====== Data ======
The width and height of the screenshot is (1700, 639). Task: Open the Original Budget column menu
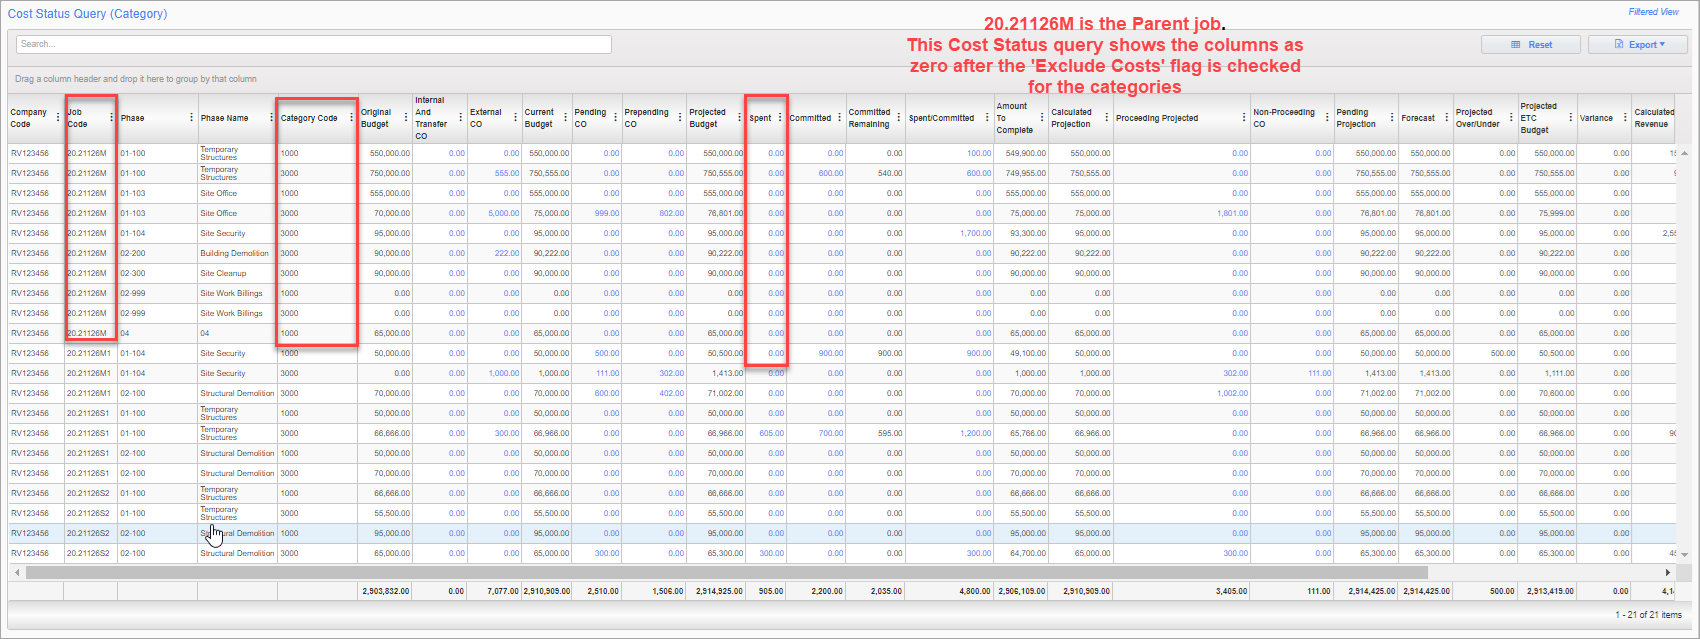tap(406, 118)
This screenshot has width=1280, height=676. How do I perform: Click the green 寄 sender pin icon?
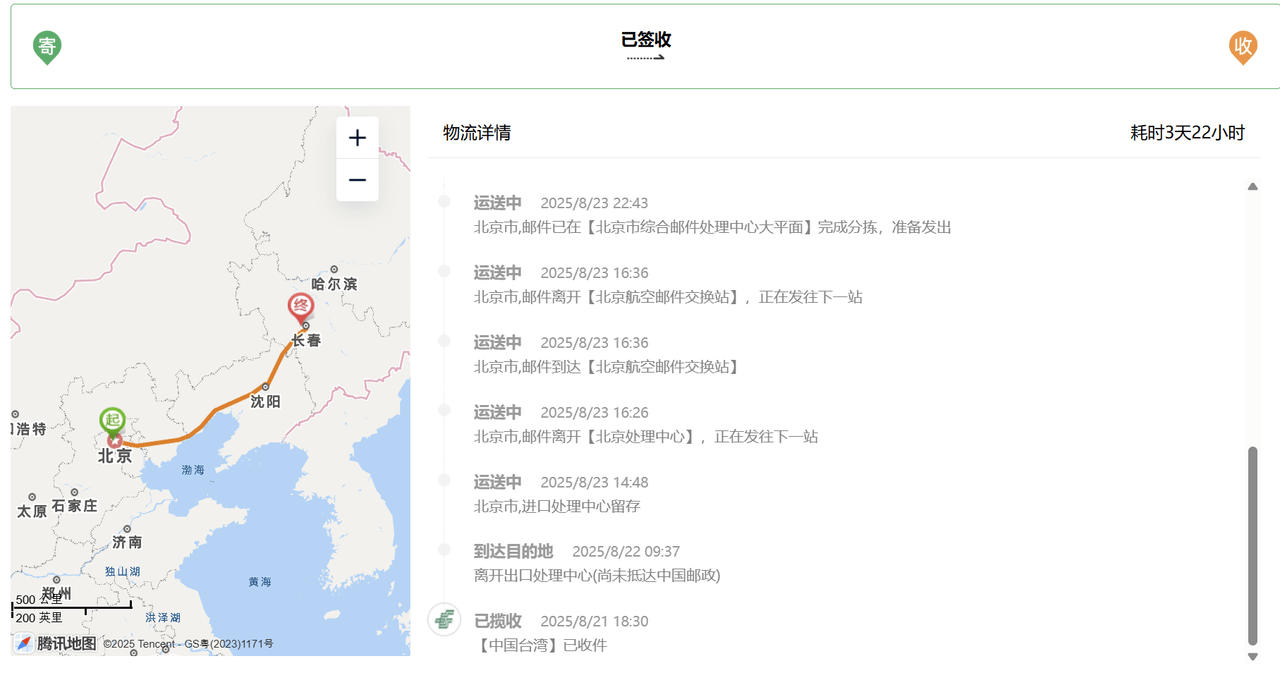(x=47, y=47)
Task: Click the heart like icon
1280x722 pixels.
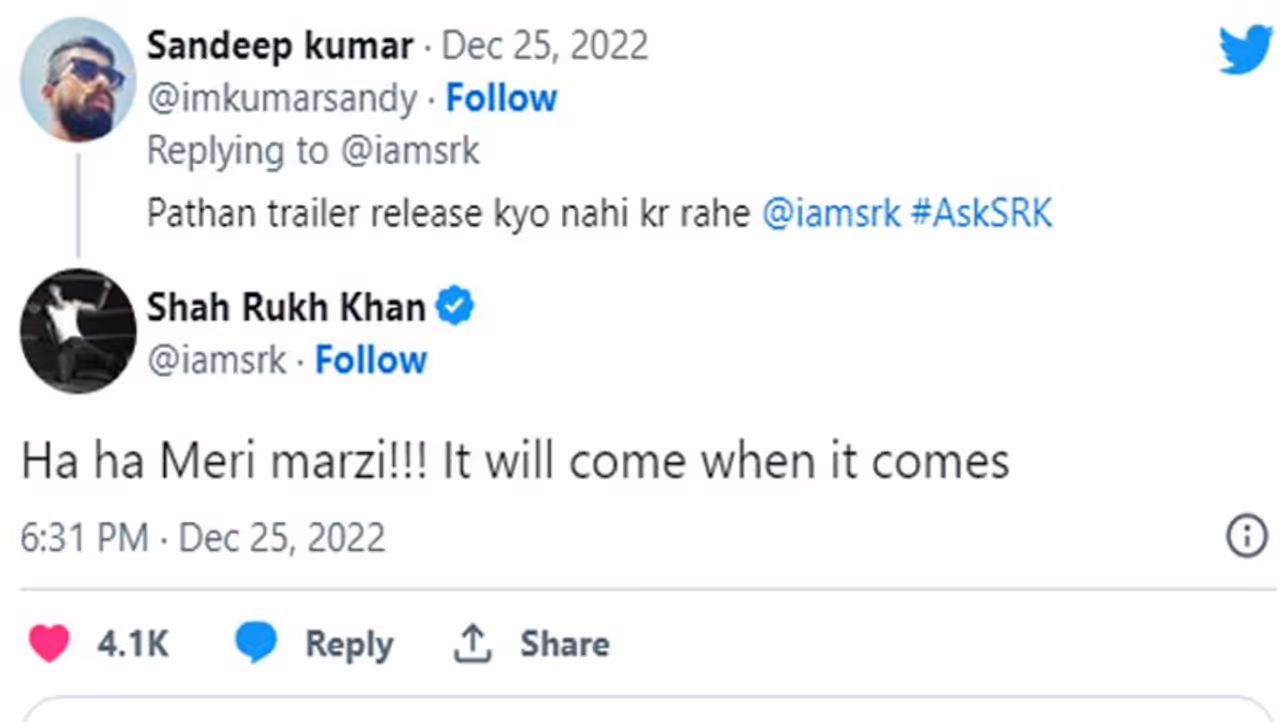Action: point(48,643)
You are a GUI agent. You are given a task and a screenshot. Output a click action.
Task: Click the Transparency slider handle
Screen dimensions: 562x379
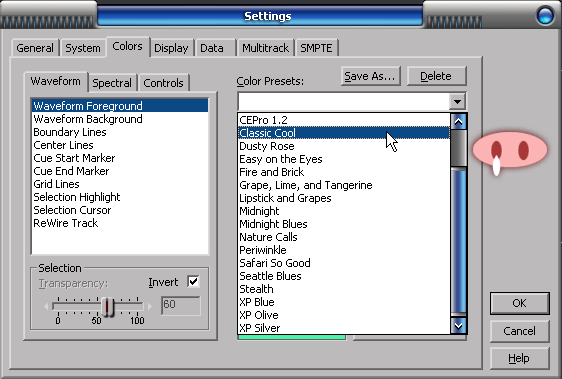107,307
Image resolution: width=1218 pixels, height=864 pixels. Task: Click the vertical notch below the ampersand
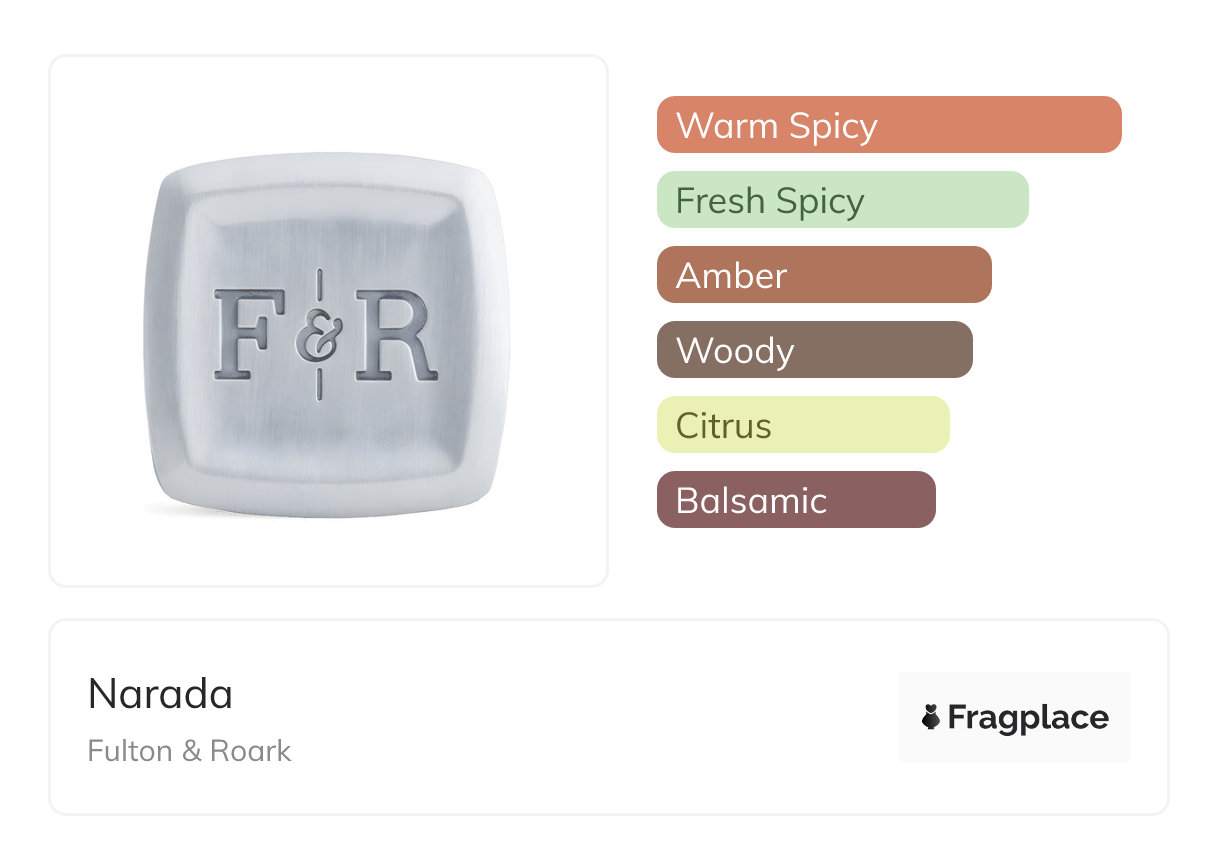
======
§ **The task**:
In the listing above, find the line with "This screenshot has" and output it and every line after it up to and including the line with "Task: Click the Transparency slider handle", exactly, minus the pictures.

§ **Solution for this problem**:
This screenshot has width=1280, height=676. How do I perform: Click the green 寄 sender pin icon?
(x=47, y=47)
Task: Click the heart like icon
1280x722 pixels.
Action: point(48,643)
You are a GUI agent. You are given a task and a screenshot. Output a click action.
Task: Click the Transparency slider handle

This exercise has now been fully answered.